Im Januar 2026 ist es wieder soweit: In der Dreifaltigkeitsgemeinde (Kirche Lankwitz) kommt als aktuelle Inszenierung die Diebeskomödie „Der Biberpelz“ von Gerhart Hauptmann an vier Tagen zur Aufführung vor Publikum. – Als Hommage an Anja Nowak, langjähriges Mitglied der Jugendtheatergruppe, die mit diesem Stück in der Hauptrolle der Mutter Wolffen ihren Abschied von der Laienbühne und der Lankwitzer Theatergruppe nimmt.

Kinder Bühne
Foto: Jugendtheatergruppe Mater Dolorosa

Vom Schäfchen zum Bischof

An ihrer Seite spielen im „Biberpelz“ neben 15 weiteren Akteuren auch die beiden 15-jährigen Jugendlichen Enna und Theo:

Enna kommt aus Steglitz und hatte 7-jährig erste Schritte Richtung Bühne noch in der Grundschule am Karpfenteich über das damalige Nikolausspiel gemacht und darüber Freude am Spiel gefunden. Über ihre Religionslehrerin, die Ehefrau von Ansgar Vössing, fand sie zur Jugendtheatergruppe Mater Dolorosa, wo sie nun auf Vorschlag vom Regisseur aktuell in die Rolle der Adelheid, der Tochter von Mutter Wolffen, schlüpfen darf. Dankbar ist sie, nun in einem Alter zu sein, in dem man als Jugendliche endlich etwas „erwachsenere“ Rollen im Stück bekommt. Denn meist gebe es in klassischen Stücken wie beispielsweise „Romeo und Julia“ oder den „Sommernachtstraum“ mehr größere Rollen für Jungen als für Mädchen, erklärt Enna. Selbst hätte sie gern mal eine Jungenrolle gespielt, dazu kam es aber nie. Bis zur Coronazeit hatte Enna sich an der Theaterschule Goldoni weitergebildet, durchaus noch in Richtung Schauspielberuf tendierend. Inzwischen kann sich die Gymnasiastin aber auch einen anderen Beruf vorstellen. Was ihr an der Jugendtheatergruppe Mater Dolorosa besonders gefällt?
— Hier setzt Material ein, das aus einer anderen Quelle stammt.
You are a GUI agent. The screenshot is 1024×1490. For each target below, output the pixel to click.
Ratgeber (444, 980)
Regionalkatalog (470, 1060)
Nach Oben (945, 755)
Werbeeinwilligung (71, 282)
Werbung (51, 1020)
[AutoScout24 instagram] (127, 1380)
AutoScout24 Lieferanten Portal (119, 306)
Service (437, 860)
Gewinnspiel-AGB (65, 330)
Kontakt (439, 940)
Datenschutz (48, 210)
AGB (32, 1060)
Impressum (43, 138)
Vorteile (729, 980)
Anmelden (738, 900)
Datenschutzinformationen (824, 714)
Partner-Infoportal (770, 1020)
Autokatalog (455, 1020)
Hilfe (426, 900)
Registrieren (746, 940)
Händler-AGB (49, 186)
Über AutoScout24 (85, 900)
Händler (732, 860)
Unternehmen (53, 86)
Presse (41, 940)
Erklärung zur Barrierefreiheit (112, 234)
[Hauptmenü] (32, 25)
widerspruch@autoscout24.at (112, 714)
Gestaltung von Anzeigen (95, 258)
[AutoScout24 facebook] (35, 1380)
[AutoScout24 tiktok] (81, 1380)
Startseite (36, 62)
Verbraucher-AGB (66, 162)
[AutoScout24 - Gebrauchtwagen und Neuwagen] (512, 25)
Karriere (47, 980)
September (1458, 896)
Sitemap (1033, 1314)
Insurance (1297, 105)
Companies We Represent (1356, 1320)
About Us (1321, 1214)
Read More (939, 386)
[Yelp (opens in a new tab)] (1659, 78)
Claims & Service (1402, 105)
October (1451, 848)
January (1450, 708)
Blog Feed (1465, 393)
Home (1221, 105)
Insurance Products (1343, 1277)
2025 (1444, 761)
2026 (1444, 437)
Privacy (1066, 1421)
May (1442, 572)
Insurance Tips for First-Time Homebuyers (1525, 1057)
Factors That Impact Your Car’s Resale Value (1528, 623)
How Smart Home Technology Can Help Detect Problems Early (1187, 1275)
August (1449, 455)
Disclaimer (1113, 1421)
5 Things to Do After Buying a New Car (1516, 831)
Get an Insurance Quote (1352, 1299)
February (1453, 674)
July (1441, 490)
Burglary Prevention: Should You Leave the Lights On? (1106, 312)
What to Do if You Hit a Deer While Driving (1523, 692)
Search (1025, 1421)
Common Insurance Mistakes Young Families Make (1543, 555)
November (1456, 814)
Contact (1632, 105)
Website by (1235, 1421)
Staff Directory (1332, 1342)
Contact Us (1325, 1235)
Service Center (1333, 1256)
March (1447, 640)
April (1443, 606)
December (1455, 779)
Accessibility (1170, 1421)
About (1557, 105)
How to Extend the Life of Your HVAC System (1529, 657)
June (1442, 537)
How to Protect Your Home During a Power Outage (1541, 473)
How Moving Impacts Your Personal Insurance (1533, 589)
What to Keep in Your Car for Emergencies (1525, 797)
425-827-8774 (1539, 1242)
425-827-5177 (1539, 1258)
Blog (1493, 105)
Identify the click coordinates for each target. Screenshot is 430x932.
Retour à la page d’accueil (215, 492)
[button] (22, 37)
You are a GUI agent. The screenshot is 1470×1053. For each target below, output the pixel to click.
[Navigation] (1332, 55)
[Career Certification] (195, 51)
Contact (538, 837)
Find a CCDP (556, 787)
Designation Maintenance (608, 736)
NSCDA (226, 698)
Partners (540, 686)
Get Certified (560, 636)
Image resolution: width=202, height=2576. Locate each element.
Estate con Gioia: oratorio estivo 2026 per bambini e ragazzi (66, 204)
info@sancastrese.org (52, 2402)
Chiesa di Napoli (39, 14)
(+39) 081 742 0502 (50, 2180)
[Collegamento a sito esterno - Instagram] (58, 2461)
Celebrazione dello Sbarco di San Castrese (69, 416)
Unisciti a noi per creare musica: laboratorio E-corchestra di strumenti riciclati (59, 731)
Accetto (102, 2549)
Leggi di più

Die Antwort kommt schnell: „ Es ist toll, dass hier so viele klassische Stücke gespielt werden, und dass fast jedes Spielalter dabei ist. Dabei ist es egal, aus welcher Kirche man kommt. Ansgar bezieht alle Leute mit in die Entwicklung des Stückes ein und verliert dabei nie die Geduld.“ Ihr schauspielerisches Ziel: „Ich würde gerne mal eine Rolle spielen, in der ich große Emotionen wie beispielsweise Weinen zeigen kann.“

Etliche Mitspielende haben, wie Enna, bereits als Kinder in Krippen-, Martins- oder Nikolausspiel erste Theatererfahrung gesammelt, als Schäfchen klein angefangen und es inzwischen zum Bischof gebracht. Enna‘s Bühnenkollege Theo fand eher zufällig zu der Jugendtheatergruppe in Lankwitz, ist seit Juli ’24 dabei. „Ich kenne einige Leute, die in der Gemeinde aktiv sind, und war Besucher bei einer Aufführung der Jugendtheatergruppe. Jetzt bin ich aus Spaß an der Sache dabei“ erklärt er seinen Eintritt in die Gruppe. Im „Biberpelz“ spielt er den Amtsdiener Mitteldorf. Schauspiel-Vorkenntnisse bringt der Gymnasiast des Canisius-Kolleg von der Schule mit. Und darin ist er sich mit Enna einig: Das textnahe Spiel reizt auch ihn deutlich mehr als das überwiegend an Schulen experimentell angelegte Theaterspiel, bei dem nicht selten der rote Faden zum eigentlichen Stück fehlt, stattdessen frei erfundene Texte und häufiger Rollentausch den Ton angeben. Theo kann sich vorstellen, später auch beruflich „etwas mit Theater“ zu machen. Seine Wunschrolle wäre der Franz in Schiller‘s „Räubern“ mit seinem berühmten Monolog, aber auch die Arbeit hinter der Bühne reizt ihn nicht wenig. So ist er an seiner Schule in der Lichttechnik aktiv und redet auch in der Jugendtheatergruppe hier und da bei der Beleuchtung mit.

Bühne
Foto: Jugendtheatergruppe Mater Dolorosa

Vom Krippenspiel zu Goethes Faust

Seit 1995 spielt die Jugendtheatergruppe Mater Dolorosa. Sie blickt ebenso auf Krippen-, Martins- und Nikolausspiele zurück wie Ansgar Vössing, der sich als Höhepunkt an die Passionsspiele der Jahre 2005 bis 2009 in der Pfarrkirche als Höhepunkt erinnert, wo hochwertige Kirchenmusik und darstellendes Spiel an authentischem Ort ineinandergriffen.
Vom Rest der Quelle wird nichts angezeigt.